The line of code above shows us the different values we got, to the question ‘What year (in school) are you?’.

As you can tell, it is a mess!. For example, if you are a junior student, then you might have answered: 3, three, third, 3rd year, junior, junior year, Junior, etc.

That is an issue. We want to be able to analyze this data and, in order to do this successfully, we need to all answers with the same meaning to be written in the same way. Therefore, we’re gonna have to transform answers such as ‘3, third, 3rd, junior, etc’ into a single possible value. We’ll do this for all values that mean the same.
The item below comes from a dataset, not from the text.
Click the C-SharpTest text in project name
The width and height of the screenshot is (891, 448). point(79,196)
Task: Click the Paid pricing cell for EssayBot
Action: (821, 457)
def example_standardize_function(str_in):
    '''Standardize data to the question 'what is your favorite major python version?'
    
    Parameters
    ----------
    str_in : string
        A provided answer.
        
    Returns
    -------
    int_out : int or np.nan
        A standardized integer response.
    '''
    
    # Make the input all lowercase
    str_in = str_in.lower()
    
    # Drop all whitespace
    str_in = str_in.strip()
    
    # Replace things (and then strip again afterwords)
    #  Note that the 'replace' replaces the first argument, with the second
    #   The first argument does not need to be present in the string,
    #    if it's not there 'replace' does nothing (but does not error), so the code moves on.
    str_in = str_in.replace('version', '')
    str_in = str_in.replace('python', '')
    str_in = str_in.strip()
    
    # Cast to integer, if what's left seems appropriate
    if str_in.isnumeric() and len(str_in) == 1:
        out = int(str_in)
    # Otherwise, consider input was probably ill-formed, return nan
    else: 
        out = np.nan
    
    return out

# Check how this function help standardize data:
#  Example possible answers to the question 'What is your favourite major version of Python':
print('INPUT', '\t\t-\t', 'OUTPUT')
for inp in ['version 3', '42', '2', 'python 3', 'nonsense-lolz']:
    print('{:10s} \t-\t {:1.0f}'.format(inp, example_standardize_function(inp)))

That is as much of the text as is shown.